Definisi peran telah berubah sebagai hasil dari perubahan ekonomi dan gerakan
kebebasan kaum perempuan. Perempuan telah mencapai keseimbangan posisi dengan
laki-laki dalam bidang pendidikan, makin banyak yang menjadi pekerja, dan jumlah
perempuan yang mempunyai sedikit atau bahkan tidak mempunyai anak sama sekali
semakin meningkat. Selama masa kanak-kanak, khususnya pada golongan menengah
ke atas, cenderung tidak lagi mengacu pada perbedaan karakter agresi dasar pada
laki-laki, perempuan, ketergantungan, dan pencapaian. Karena perempuan berubah,
diperlukan adanya perubahan dalam peran penunjang laki-laki. (Wong,2008)
2.1.1. Persiapan untuk masa menjadi orang tua
Tujuan dasar menjadi orang tua adalah meningkatkan daya tahan fisik dan
kesehatan anak, mengembangkan keterampilan dan kemampuan yang penting agar
dapat menjadi orang dewasa yang mandiri, dan membantu mengembangkan
kemampuan perilaku untuk memaksimalkan nilai-nilai budaya dan kepercayaan.

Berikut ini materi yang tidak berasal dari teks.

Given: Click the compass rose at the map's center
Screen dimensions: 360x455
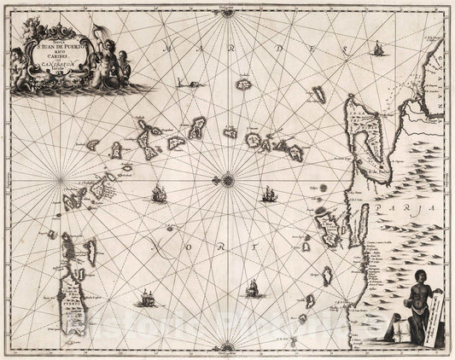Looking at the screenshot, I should point(228,179).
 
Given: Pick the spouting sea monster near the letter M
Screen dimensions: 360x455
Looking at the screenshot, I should point(184,84).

Walaupun demikian, orang tua baru memiliki peran sabagai orang tua dengan
pengalaman yang sedikit dan pengetahuan yang kurang memadai, walaupun tidak ada
tugas yang sebanding dengan membesarkan seorang manusia, dalam konsekuensi
secara keseluruhan. (Wong,2008)
Orang tua mereka sendiri mungkin merupakan satu-satunya orang yang di
observasi oleh orang tua baru secara saksama dalam peran orang tua. Orang tua
membesarkan anak mereka dengan cara yang hamper sama seperti mereka terdahulu
di besarkan. Keterampilan dan pengetahuan penting lain yang perlu diketahi oleh
orang tua agar dapat merasa lebih nyaman dalam peran sebagai orang tua meliputi
pemahaman dasar tentang pertumbuhan dan perkembangan masa kanak-kanak,
mandi, memberi makan, penggunaan mainan, dan keterampilan interpersonal.
(Wong,2008)
2.1.2. Faktor orang tua yang memengaruhi transisi ke masa menjadi orang tua
1. Usia orang tua
Usia yang paling memuaskan untuk membesarkan anak adalah antara
18 dan 35 tahun. Selama waktu ini orang tua dianggap berada pada
kondisi kesehatan yang optimum, dengan perkiraan usia harapan hidup
yang memungkinkan waktu yang cukup dan memadai untuk
membangun sebuah keluarga. (Wong,2008)
2. Keterlibatan ayah
Praktik saat ini yang mendorong interaksi awal ayah-bayi yang telah
mengindikasikan bahwa ayah tampak memiliki ketertarikan terhadap
bayi mereka. Bahkan ayah yang memiliki kontak awal yang lebih
sedikit dengan bayi mereka yang baru lahir akan menjadi lebih terlibat
dengan bayinya pada beberapa bulan kemudian, walaupun tipe
interaksinya berbeda dengan yang dilakukan oleh ibu. (Wong,2008)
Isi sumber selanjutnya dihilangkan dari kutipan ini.